Notice, pause, and redirect. 

 

The part of us that gets strengthened is the part we most frequently express, the part we most practice, the one we feed. 

 

Notice.  Practice awareness; become conscious of when fear is in the driver’s seat. A good indication of this would be any negative reaction we have aimed at ourselves, others, or circumstances.  Examples include feelings of judgement, blame, criticism, frustration, anger, worry, self-doubt, shame, etc.   

 

Pause.  Maybe it’s three deep breaths, focusing on the sensation of the air moving through your nostrils and filling your belly, and out again.  Maybe it is a mindful moment, becoming very present by attending to details of things you can see, hear, touch, or taste.  This softens the grip of our fear-based brain, interrupting our autopilot responses, and allows us to access our essential self. 

 

Redirect.  Ask yourself: In this situation, who do I want to be? Invite your wiser self to be in command.

 

What would it be like if we all practiced living and making decisions from a place of deepened access to our own light and inner knowing?

 

In 1943, American psychologist Abraham Maslow introduced his hierarchy of needs, a framework for understanding human motivation.

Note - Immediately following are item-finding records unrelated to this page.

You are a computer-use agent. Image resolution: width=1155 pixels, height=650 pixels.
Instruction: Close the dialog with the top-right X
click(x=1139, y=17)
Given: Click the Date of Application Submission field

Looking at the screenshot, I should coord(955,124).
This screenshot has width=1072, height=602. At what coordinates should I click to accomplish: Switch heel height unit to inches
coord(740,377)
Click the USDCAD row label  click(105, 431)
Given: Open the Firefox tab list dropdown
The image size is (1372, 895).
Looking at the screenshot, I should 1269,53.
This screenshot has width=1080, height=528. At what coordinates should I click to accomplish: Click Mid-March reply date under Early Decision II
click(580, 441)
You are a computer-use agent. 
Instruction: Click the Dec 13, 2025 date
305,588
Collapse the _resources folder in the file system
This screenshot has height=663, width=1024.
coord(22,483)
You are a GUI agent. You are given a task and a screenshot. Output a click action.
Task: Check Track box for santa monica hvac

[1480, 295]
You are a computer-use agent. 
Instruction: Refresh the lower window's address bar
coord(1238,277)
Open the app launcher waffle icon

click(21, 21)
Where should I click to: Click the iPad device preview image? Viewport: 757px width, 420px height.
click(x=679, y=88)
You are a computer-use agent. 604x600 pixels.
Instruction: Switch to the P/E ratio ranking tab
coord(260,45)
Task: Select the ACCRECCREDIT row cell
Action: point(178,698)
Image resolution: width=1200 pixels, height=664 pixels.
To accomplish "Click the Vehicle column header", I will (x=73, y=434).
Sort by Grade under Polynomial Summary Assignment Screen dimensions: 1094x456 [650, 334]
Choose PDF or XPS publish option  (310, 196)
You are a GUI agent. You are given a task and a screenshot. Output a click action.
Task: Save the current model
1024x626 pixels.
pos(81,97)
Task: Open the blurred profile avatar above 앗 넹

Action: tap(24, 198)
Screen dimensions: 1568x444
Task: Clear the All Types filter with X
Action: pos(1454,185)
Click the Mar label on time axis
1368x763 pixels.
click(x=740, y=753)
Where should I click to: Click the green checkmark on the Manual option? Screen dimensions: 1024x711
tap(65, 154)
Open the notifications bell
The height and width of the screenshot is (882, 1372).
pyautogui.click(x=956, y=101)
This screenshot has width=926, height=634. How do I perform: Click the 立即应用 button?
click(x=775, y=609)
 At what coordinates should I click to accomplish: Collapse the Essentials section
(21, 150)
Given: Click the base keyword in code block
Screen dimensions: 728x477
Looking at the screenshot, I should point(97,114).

In the model, Maslow posited that at a base level we are all driven by a need for survival starting with meeting our physiological needs (like food & sleep), and once those needs are met we evolve to a need for safety (which includes money & resources) all the way to the final level of self-actualization (to reach and express our full potential).  However, what most of us don’t know is later in life, Maslow himself questioned whether this was the final stage, and turned his attention towards what he called transcendence

 

Transcendence is an elevated state of being.  It is a state of oneness where we transcend ourselves, and “I” becomes “we”.  It is an experience that can leave us feeling transformed, alive, and connected to something beyond the self.  Maslow considered it to be the highest level of striving in human life. 

 

When “I” becomes “we”, we meet ourselves in the extraordinary. 

 

So, my invitation to us all is to ask ourselves, “Who do I want to be?”  And maybe, if we met ourselves in the extraordinary, the world would not be crying.